Berkaca dari referensi tersebut, tutur Ade yang juga anggota komisi hukum DPRD Kota Bandung ini, adanya konsideran baru mendorong perlunya dimasukan klausul baru dalam Raperda PPNS tersebut. Diantaranya, penyesuaian syarat pengangkatan PPNS, sesuai ketentuan PP Nomor 58 Tahun 2010. Kewenangan PPNS melakukan pembebanan biaya paksa (di Pasal 4 ayat (1) poin i) penegakan hukum terhadap pelanggar sesuai dengan ketentuan dalam UU 23 tahun 2014.

Pembentukan sekretariat PPNS di Satuan Polisi Pamong Praja dalam mengakomodir PPNS di lingkungan Pemkot Bandung, sesuai ketentuan Surat Edaran Mendagri Nomor 182.1/857/SJ) dan penguatan kelembagaan dari sisi regulasi. Dan pemberian hak insentif bagi PPNS dalam menjalankan tugas.

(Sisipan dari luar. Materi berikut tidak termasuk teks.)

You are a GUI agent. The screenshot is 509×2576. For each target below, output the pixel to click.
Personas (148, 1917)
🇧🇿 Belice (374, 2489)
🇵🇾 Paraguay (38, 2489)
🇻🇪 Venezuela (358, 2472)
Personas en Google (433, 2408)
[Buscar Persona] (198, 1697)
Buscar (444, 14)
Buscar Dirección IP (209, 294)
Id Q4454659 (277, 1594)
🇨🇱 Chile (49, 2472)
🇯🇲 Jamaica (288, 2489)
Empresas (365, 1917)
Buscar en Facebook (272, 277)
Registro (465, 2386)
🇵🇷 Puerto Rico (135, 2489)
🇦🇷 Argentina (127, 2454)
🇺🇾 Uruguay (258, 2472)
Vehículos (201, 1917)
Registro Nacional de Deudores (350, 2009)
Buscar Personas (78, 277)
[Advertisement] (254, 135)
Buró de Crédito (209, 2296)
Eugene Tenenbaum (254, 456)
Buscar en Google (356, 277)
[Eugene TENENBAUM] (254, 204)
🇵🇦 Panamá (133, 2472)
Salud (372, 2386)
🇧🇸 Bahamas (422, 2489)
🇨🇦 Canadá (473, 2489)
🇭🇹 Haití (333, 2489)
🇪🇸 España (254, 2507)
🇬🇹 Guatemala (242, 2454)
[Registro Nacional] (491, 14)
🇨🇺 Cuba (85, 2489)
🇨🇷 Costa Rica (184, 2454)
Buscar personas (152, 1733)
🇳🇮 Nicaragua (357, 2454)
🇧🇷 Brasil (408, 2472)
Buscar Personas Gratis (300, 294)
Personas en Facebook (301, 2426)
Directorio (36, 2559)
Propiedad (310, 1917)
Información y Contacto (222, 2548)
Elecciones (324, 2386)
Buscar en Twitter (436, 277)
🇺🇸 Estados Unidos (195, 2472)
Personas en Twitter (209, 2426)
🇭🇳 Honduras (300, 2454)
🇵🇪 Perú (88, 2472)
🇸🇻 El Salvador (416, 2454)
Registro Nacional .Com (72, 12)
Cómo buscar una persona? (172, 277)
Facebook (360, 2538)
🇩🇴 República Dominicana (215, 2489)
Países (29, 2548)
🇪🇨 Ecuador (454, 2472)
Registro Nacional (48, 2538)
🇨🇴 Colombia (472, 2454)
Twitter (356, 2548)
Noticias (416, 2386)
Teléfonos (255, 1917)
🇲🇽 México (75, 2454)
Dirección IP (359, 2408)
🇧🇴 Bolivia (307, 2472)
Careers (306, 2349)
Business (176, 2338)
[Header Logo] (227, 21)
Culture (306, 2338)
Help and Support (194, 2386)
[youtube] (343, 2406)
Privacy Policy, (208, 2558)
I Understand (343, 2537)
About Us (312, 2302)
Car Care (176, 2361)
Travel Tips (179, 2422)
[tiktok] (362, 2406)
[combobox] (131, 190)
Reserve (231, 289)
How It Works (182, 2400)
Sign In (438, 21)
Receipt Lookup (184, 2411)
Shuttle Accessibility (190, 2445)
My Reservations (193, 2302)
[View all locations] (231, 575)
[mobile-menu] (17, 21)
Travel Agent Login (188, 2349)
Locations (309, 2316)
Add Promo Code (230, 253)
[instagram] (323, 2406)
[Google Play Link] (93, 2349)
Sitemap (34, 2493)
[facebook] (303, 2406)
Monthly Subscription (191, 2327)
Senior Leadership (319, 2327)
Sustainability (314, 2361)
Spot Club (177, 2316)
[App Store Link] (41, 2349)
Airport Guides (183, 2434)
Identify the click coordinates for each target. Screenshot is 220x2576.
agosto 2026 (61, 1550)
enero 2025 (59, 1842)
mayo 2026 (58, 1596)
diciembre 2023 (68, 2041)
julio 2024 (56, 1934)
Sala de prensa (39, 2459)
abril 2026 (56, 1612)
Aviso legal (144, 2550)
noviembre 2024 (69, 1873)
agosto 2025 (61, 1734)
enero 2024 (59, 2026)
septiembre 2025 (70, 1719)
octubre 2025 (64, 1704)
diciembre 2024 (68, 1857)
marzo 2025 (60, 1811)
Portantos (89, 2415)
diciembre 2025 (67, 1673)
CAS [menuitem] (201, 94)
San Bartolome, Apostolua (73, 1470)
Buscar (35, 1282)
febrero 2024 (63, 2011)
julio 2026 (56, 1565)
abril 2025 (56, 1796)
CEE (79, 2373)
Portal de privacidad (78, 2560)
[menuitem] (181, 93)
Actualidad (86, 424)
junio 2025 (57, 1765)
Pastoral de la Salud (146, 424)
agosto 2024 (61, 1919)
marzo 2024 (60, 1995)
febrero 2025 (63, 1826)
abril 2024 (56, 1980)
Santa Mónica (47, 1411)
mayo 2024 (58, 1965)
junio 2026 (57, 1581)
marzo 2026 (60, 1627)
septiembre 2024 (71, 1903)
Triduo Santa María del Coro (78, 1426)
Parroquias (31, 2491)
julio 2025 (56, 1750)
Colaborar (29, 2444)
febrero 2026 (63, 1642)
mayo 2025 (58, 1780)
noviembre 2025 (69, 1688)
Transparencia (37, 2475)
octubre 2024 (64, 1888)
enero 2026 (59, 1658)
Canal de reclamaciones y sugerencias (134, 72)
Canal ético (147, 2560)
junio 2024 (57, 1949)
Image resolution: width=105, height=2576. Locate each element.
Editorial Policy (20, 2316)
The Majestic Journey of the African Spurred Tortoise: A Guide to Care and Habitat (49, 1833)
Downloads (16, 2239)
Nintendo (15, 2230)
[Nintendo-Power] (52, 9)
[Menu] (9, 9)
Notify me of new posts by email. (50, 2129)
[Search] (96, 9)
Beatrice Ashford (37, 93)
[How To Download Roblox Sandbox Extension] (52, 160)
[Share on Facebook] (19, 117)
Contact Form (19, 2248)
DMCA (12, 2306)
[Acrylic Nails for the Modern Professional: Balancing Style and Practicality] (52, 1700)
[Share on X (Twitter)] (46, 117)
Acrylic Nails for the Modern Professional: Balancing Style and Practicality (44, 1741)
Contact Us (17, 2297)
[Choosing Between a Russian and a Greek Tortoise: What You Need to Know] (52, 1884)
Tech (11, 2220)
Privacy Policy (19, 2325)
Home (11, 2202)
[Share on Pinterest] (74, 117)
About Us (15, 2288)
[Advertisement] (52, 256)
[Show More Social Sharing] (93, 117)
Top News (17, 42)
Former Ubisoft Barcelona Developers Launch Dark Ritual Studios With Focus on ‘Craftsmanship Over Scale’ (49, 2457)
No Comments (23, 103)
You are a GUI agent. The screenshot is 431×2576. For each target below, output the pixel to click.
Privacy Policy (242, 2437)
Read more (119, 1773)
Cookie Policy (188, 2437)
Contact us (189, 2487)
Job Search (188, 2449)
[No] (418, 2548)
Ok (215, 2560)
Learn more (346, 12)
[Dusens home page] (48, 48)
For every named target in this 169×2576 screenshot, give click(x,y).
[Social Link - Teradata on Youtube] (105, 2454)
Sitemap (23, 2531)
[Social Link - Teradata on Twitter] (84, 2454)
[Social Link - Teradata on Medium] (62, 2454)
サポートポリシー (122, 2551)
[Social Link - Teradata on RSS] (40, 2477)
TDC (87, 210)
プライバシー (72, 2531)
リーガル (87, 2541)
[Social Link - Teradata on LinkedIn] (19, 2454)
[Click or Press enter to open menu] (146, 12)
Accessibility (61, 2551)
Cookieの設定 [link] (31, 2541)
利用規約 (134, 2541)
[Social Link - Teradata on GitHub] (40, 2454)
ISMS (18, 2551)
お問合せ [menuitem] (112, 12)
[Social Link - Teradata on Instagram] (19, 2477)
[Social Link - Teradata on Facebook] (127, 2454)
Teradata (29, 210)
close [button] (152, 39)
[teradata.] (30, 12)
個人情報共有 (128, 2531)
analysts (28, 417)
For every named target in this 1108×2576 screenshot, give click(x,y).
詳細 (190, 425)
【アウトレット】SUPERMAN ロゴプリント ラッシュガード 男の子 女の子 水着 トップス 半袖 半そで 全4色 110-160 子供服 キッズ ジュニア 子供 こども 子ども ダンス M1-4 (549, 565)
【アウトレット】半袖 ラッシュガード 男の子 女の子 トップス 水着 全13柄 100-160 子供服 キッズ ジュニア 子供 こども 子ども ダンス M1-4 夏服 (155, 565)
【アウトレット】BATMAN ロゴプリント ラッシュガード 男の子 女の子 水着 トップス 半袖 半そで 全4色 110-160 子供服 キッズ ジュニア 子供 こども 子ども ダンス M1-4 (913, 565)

Sehingga untuk penguatan klausul-klausul itu, Pansus sepakat memasukkan konsideran mengingat yakni : UU Nomor 12 tahun 2011 tentang pembentukan peraturan perundang-undangan, Kepmendagri Nomor 6 tahun 2003 tentang pedoman pembinaan PPNS di lingkungan Pemerintah Daerah dan Kemendagri Nomor 7 tahun 2003 tentang pedoman operasional PPNS dalam penegakan Perda. ’’Ketiga konsideran tersebut sangat relepan dengan substansi materi Perda,” tandas Ade.